Critics blast Lviv's ban on Russian-language culture

By Christopher Miller

KYIV -- It's a measure some Ukrainians claim is necessary to fight Russia's potent "hybrid warfare."

But critics, including Western diplomats in Kyiv, are blasting a moratorium in western Ukraine on all Russian-language books, films, and songs as bigoted and misguided.

Fifty-seven of 84 regional councilors in Lviv, regarded by some as Ukraine's cultural capital, approved the regionwide ban on September 18.

The response has been largely muted within Ukraine, where there are doubts about how energetically it will be enforced, but some influential outsiders are questioning the move.

Canada's ambassador to Ukraine, Roman Waschuk, responded by calling it "just plain dumb."

"The Lviv oblast ban as formulated is narrow-minded, discriminatory and #justplaindumb. And I say this as a diasporic native speaker of Ukrainian, and consistent advocate of affirmative action for cultural products in that language -- but also #diversity," he tweeted.

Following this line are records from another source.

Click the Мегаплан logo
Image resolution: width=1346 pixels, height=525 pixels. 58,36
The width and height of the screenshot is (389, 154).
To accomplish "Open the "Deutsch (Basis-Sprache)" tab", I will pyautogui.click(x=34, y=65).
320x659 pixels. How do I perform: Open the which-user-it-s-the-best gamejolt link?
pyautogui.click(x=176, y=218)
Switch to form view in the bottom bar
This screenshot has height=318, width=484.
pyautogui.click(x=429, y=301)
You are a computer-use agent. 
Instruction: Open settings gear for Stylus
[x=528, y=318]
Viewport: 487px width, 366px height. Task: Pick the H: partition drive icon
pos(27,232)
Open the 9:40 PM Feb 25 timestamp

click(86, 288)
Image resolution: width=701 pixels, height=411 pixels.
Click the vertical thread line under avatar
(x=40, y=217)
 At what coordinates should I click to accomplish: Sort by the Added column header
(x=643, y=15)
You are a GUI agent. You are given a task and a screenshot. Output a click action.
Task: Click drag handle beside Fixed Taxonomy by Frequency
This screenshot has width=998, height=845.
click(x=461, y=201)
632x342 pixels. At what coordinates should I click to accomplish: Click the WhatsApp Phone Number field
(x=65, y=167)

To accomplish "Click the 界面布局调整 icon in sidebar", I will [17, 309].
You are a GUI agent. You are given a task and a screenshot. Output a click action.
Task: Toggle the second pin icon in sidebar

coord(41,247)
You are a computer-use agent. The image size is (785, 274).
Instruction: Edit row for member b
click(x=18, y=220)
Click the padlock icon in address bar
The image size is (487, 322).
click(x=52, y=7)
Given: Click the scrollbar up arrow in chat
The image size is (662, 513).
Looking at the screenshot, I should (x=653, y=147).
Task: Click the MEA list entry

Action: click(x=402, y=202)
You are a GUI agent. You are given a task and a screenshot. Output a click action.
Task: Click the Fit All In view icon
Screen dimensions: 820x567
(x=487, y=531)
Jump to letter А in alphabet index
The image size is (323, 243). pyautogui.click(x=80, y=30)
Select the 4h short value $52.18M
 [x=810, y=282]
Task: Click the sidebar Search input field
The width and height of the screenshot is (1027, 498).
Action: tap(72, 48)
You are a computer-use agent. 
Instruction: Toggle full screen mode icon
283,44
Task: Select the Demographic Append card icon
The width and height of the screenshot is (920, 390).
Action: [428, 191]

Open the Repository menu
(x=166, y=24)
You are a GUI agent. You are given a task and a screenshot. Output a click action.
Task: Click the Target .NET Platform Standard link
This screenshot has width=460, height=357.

While Ukrainian is the predominant language in western Ukraine -- especially in Lviv, a province with around 2.5 million residents -- Russian is still widely spoken there.

Russia annexed Ukraine's Crimean Peninsula in March 2014 and has backed a continuing separatist conflict in the country's eastern Donbas region. Moscow has cracked down on pro-Ukrainian activists and closed Ukrainian-language schools in Crimea, and more than 10,300 people have been killed in the conflict, which drags on despite two peace deals and multiple attempts at a cease-fire.

According to the motion, a copy of which was published on the council's website, the moratorium aims to "overcome the consequences of prolonged linguistic Russification" and will remain in place "until the [Russian] occupation of Ukrainian territories comes to an end."

'Playing Into Moscow's Hands'

Moscow justified its invasion of Ukraine by claiming that the government that came to power in Kyiv after street unrest sent Kremlin-friendly President Viktor Yanukovych into exile was discriminating against Ukraine's Russian-speaking population.

Some of Kyiv's subsequent measures appear to have played into its critics' hands. In September, Ukrainian President Petro Poroshenko signed into law a controversial bill that made Ukrainian the required language of study in state schools from the fifth grade on. The bill still allows students to study their native languages as a separate subject.

Some Ukrainian politicians expressed their discontent, including Yevgeniy Murayev, a lawmaker from the For Life opposition party. "As politicians and members of parliament are supposed to do, I speak the state language [Ukrainian] and use it to communicate in matters of the state," he wrote on Facebook.

"But the rest of the time I do not use it in principle," he added, as a sign of protest against what he called the government's "cultural war."

The passage of the moratorium on Russian-language content came as the city of Lviv opened its 25th annual book forum, the slogan for which is "Market of Freedom."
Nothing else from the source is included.